INPUT MATERIAL
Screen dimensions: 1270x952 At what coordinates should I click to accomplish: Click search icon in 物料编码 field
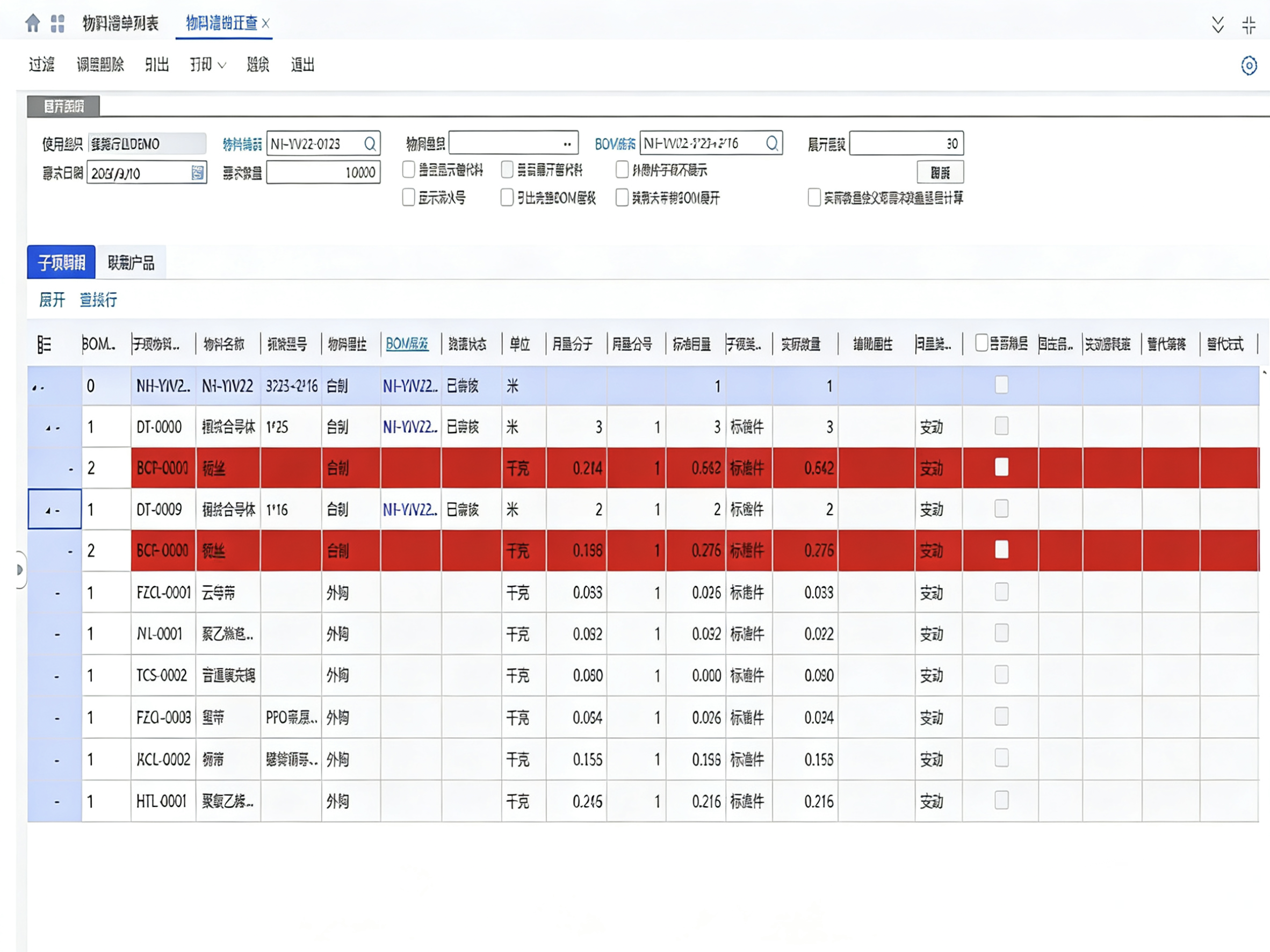(370, 143)
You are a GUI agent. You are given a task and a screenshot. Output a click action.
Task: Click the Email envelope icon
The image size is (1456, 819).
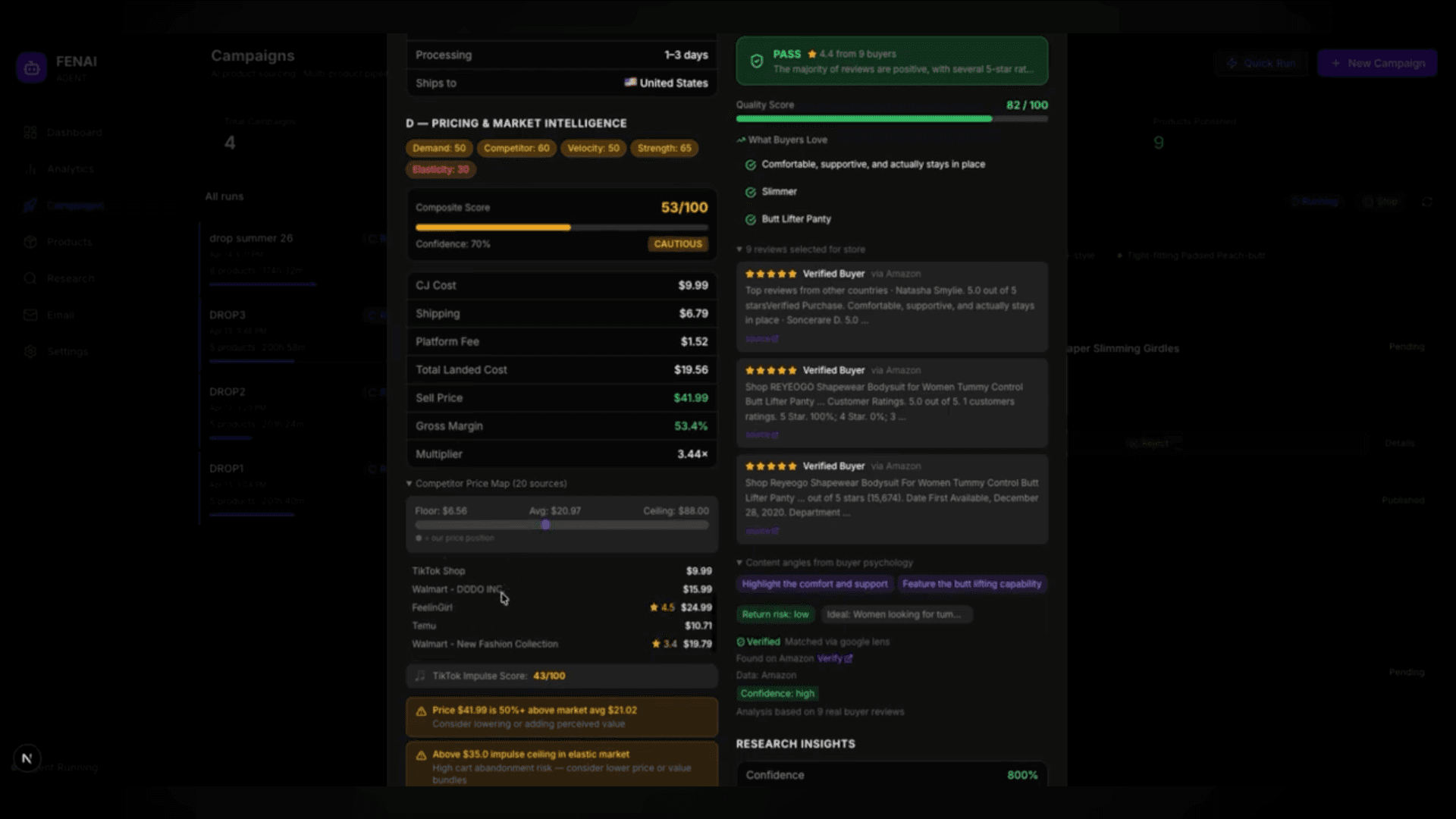coord(30,315)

EXERCISE
The response must consist of the entries above exactly as they stand, minus any pictures.

ANSWER TO THIS TASK
Screen dimensions: 1270x952 At what coordinates should I click to accomplish: Click search icon in 物料编码 field
(370, 143)
You are a GUI agent. You are given a task and a screenshot. Output a click action.
Task: Click the Email envelope icon
The image size is (1456, 819).
coord(30,315)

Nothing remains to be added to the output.